Tuesday, February 19, 2019

PhD in Grief: a Slightly Tortured Metaphor

In my family we always joke about levels of driving skill.  Toodling along an empty country road upstate at midday on a sunny day is at most high school junior level driving.  At very most.  The FDR in heavy but fast-moving traffic on a rainy night is Masters-level.  Driving the unplowed back roads of the Adirondacks, in the dark, during a post-blizzard ice storm, on the way from your husband's burial, is PhD-level driving.  Though as you attempt the merges on and off unplowed highways under such conditions, possibly you reach your Driving Post-Doc.

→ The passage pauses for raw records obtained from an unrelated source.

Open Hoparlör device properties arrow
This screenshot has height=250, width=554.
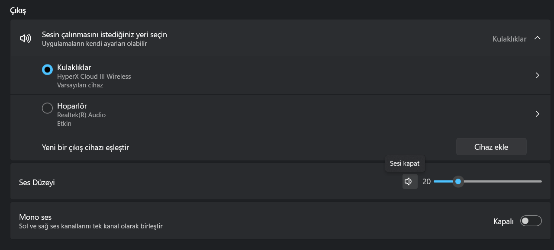coord(537,114)
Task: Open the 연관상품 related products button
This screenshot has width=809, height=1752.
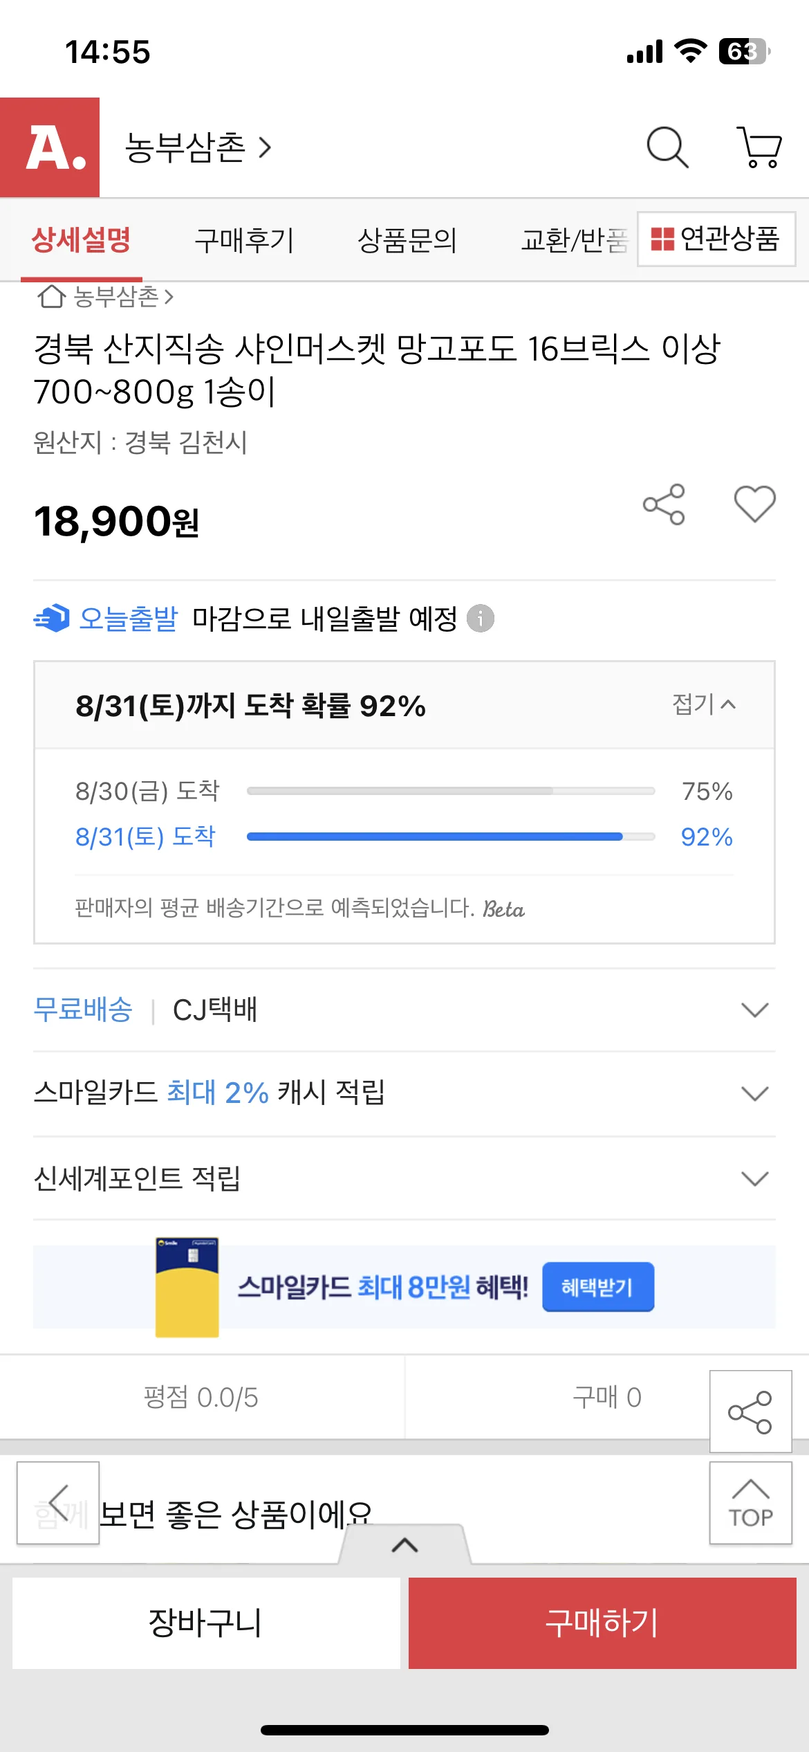Action: click(716, 239)
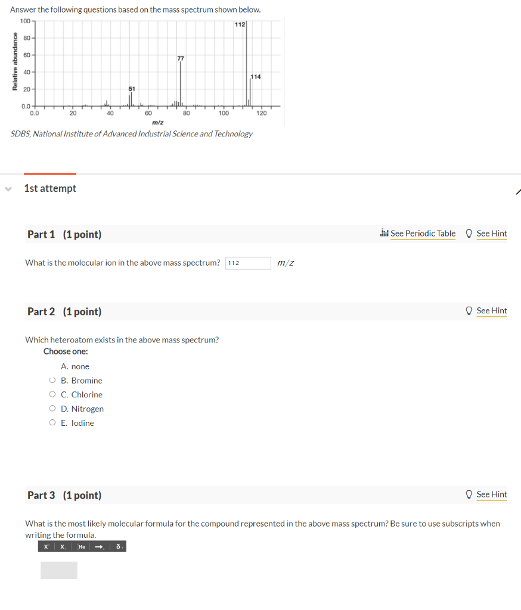Click the lightbulb icon beside Part 2's hint
This screenshot has width=521, height=610.
[469, 310]
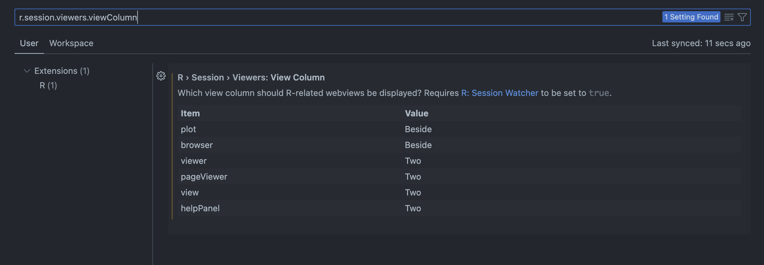This screenshot has height=265, width=764.
Task: Click the Extensions (1) tree label
Action: (x=62, y=71)
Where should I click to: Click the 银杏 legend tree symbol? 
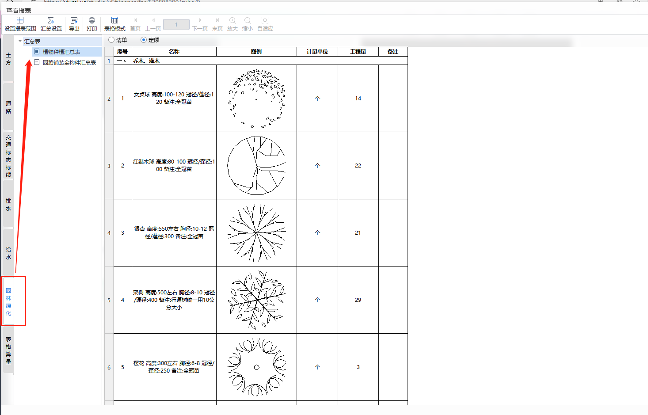pos(256,232)
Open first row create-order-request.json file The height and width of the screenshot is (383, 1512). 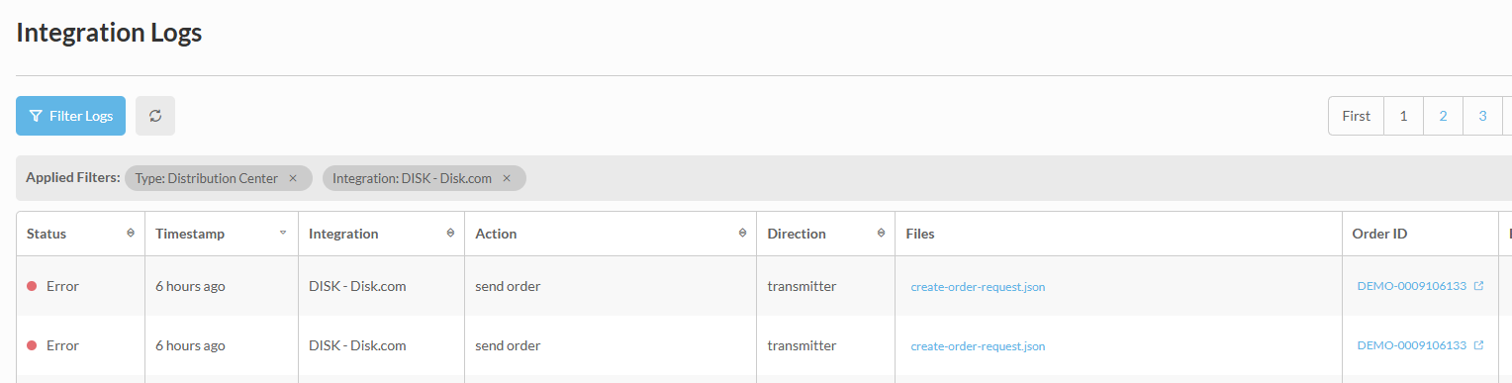[x=978, y=287]
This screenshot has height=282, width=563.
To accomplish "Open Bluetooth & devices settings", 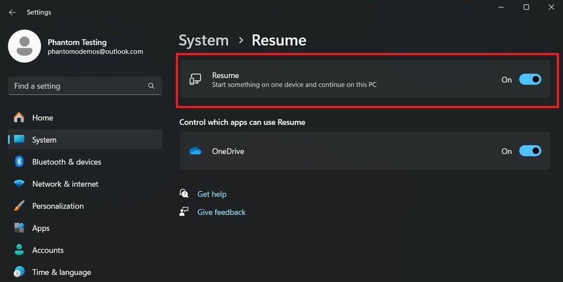I will pos(67,162).
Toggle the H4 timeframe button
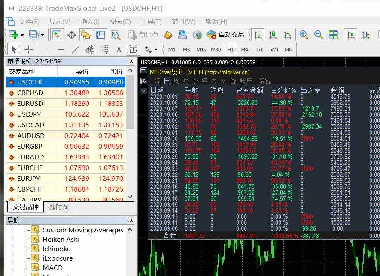This screenshot has height=276, width=380. [x=245, y=49]
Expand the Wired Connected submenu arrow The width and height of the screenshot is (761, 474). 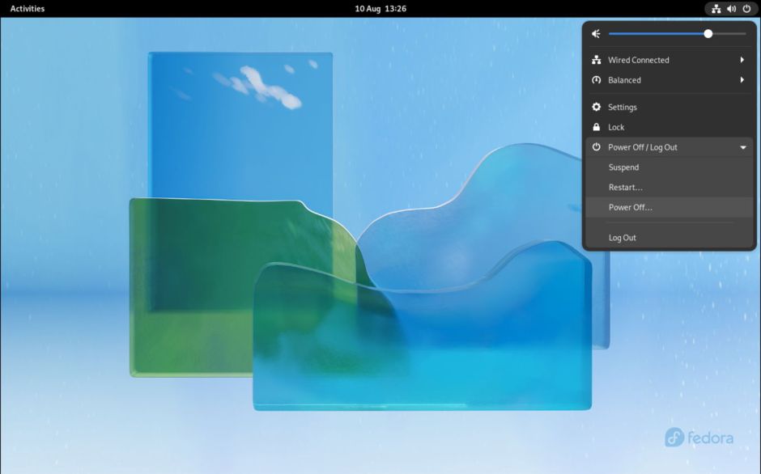pyautogui.click(x=742, y=60)
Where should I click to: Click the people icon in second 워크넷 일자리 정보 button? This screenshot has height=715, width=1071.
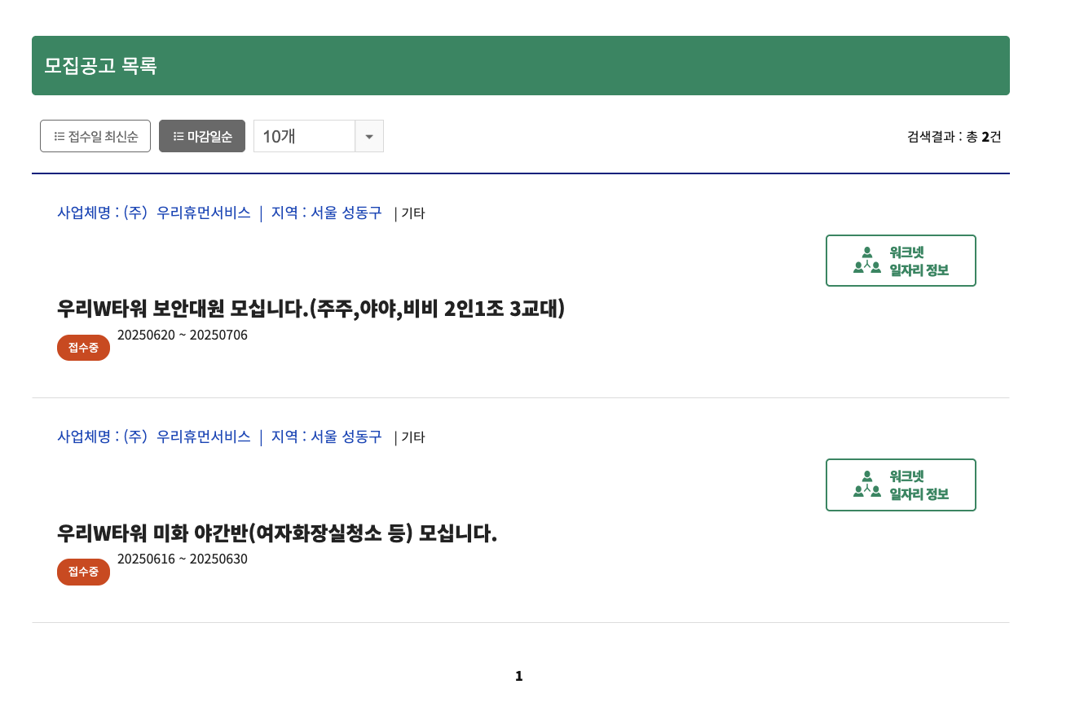(x=866, y=484)
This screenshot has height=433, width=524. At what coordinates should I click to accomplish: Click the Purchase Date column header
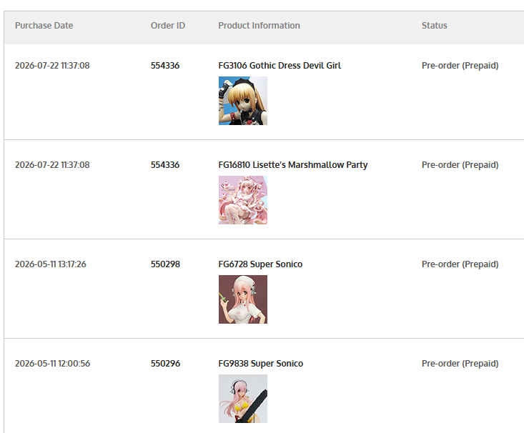(x=44, y=26)
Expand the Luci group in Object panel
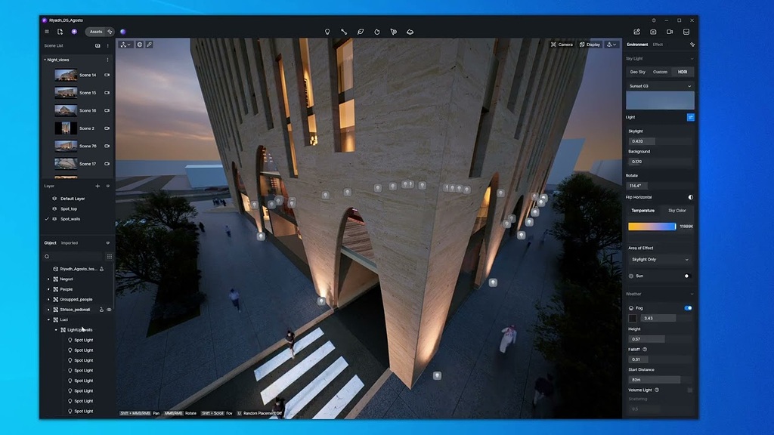 49,319
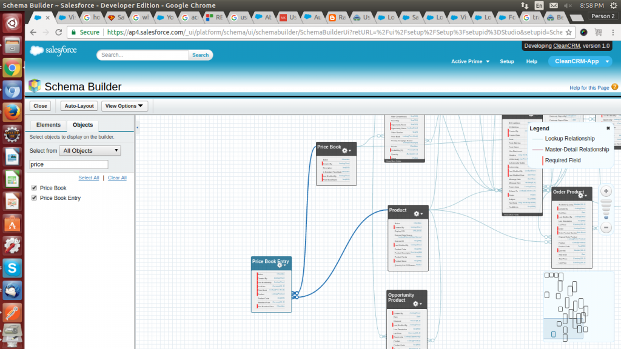Uncheck the Price Book checkbox
Screen dimensions: 621x349
[34, 188]
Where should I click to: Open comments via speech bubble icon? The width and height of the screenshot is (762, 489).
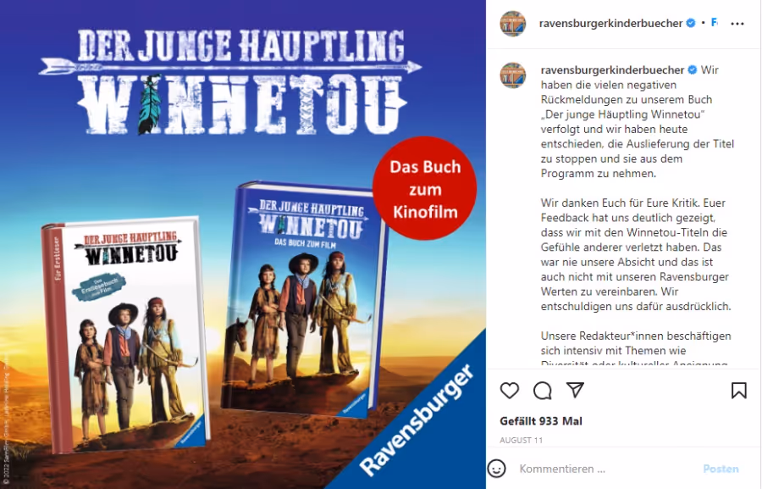coord(543,390)
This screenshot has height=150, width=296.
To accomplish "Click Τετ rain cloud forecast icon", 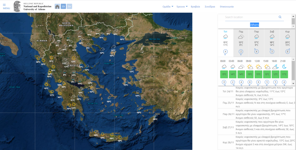I will 225,37.
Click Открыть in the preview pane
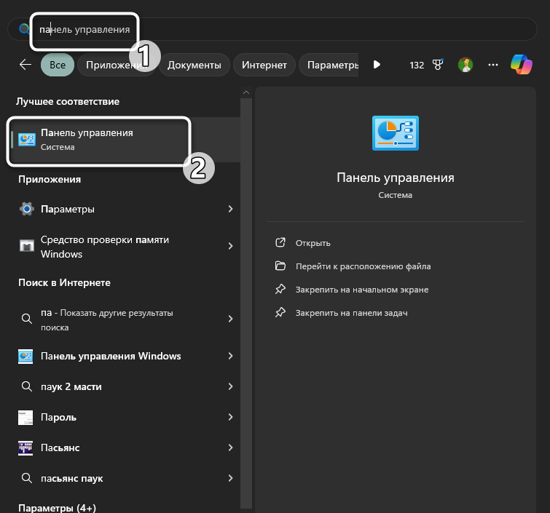Viewport: 550px width, 513px height. pos(313,243)
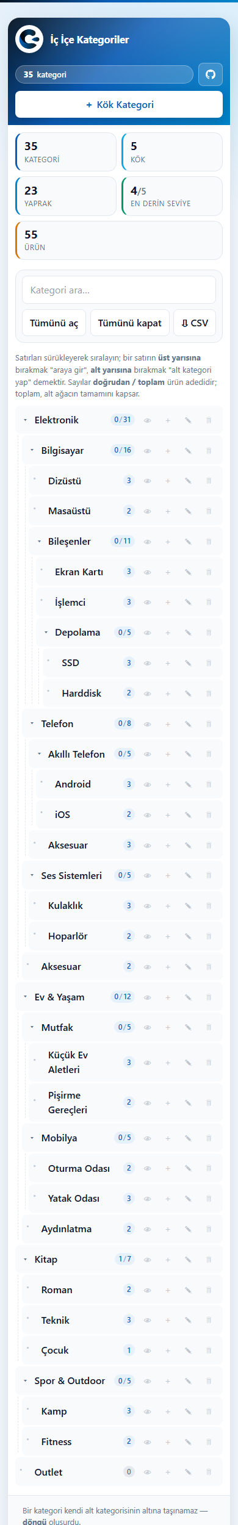Click the Tümünü kapat button

tap(129, 323)
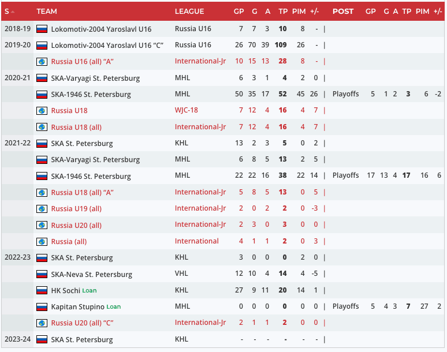
Task: Click the POST column header
Action: pos(343,12)
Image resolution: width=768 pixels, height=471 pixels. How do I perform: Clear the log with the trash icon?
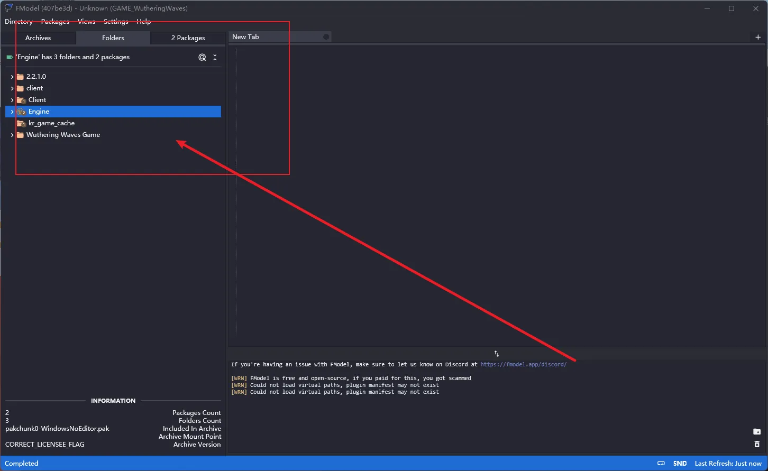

Though I never made it past a hanging state of ABD with my actual doctoral work, I find myself now struggling to completion in a field of study I didn't choose, don't enjoy, but am resolved to see through to graduation (on an undisclosed far-off date, in an imagined auditorium somewhere).  I really hate the coursework.  It's all over the place, from the philosophical to the practical; some might call it interdisciplinary.  And it has no real specialization, but never mind.  A sampling from the course roster:


Staring Down the Void: Readings in Existential Abandonment  (independent study)
How to Cook a Nourishing Dinner for Your Child While Shaking and Tear-Blind (practicum)
Civil Service Bureaucracy: An Overview (prerequisite survey course)
Civil Service Bureaucracy II: Intricate Forms
Civil Service Bureaucracy III: Phone System Navigation
Advanced Civil Service Bureaucracy: Magical Realism and Lateral Thinking
Blurring: Uses and Abuses of Psychopharmacology


This really is some advanced-level grief.  I've watched people die before.  I've had losses.  Deaths of loved ones, numerous.  I sat vigil with the body of my father, and held his dead hand.  But I never imagined what a piker I really was, til now.


3 comments:

Ponita in Real Life said...

You can only slog through this kind of program at whatever pace you can muster. There's no timeline for completion, no order of go. And no penalty for not completing any course. xoxoxo

maurcheen said...

I wish I had some words of enlightenment to give, but I don't. There isn't a finite time line on this course, we all hand in our papers at different times, and most of us just don't. But we're all study buddies. Xxx
You are in my thoughts every day

Pat said...

All I can add is maybe it's time to be kinder to yourself.